One final example of adaptive technology comes from Irvine, CA, toolpath simulation software provider CGTech Inc. Marketing communications manager Bryan Jacobs says the company has partnered with Makino and other machine builders to bring setup information from its Vericut software directly to the machine control. “By transferring the virtual fixtures, workpiece and tooling information contained in the toolpath verification file, we can provide the ability to avoid collisions,” Jacobs says. “Makino, for example, has used this approach to develop a proprietary system that actually prevents crashes due to operator mistakes.”

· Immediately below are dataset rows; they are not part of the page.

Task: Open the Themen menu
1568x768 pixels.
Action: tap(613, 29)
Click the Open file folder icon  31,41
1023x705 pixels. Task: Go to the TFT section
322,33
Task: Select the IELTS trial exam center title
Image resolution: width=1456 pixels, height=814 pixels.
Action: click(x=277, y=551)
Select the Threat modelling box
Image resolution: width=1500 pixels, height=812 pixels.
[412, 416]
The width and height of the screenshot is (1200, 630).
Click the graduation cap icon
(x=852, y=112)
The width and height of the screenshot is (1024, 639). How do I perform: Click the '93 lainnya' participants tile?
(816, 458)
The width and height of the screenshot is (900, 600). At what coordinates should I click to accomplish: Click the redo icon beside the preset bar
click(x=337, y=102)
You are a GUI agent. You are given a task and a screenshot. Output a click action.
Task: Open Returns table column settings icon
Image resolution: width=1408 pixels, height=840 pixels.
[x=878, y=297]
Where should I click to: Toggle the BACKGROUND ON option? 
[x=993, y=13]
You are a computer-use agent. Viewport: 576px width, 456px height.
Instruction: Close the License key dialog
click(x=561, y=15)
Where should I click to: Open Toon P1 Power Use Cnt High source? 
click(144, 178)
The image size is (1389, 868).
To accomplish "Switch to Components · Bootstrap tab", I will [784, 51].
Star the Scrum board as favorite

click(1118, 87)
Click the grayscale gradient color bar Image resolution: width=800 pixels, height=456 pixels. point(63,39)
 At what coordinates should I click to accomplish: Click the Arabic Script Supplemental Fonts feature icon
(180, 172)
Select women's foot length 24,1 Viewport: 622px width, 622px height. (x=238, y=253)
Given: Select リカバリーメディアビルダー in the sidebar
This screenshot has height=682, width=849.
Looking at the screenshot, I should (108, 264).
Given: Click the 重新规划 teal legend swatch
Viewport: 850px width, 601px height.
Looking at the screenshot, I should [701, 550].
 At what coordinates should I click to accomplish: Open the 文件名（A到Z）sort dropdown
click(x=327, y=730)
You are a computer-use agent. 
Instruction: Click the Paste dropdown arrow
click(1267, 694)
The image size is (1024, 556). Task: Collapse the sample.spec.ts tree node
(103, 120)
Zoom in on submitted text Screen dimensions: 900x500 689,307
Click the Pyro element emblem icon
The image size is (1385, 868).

Jacobs explains that on a machine equipped with collision avoidance, there’s no risk of an operator inadvertently jogging a tool into the workpiece, or crashing the spindle into a fixture. Because the machine knows where each clamp, vise and cutting tool sits in 3D space, and what the workpiece looks like both before and after machining, it’s able to look ahead and say, “Uh-oh, we’re going to run into something. Let’s stop the machine.”
Adapt and conquer
It’s clear there are a number of ways to define adaptive machining. To some in the machining world, it’s as simple as a CNC sensing part chatter and autonomously tweaking a programmed feedrate to avoid it, or monitoring spindle and axial growth to improve part accuracy and reduce the time needed for machine warm up. Some consider automatic rotation of a workpiece coordinate system as adaptive, while others say it refers to dynamic G-code adjustments based on in-process inspection results. Whichever camp you belong to, no one would argue that machine tools are getting a little smarter and a lot more capable every year. SMT
Kip Hanson is a contributing editor.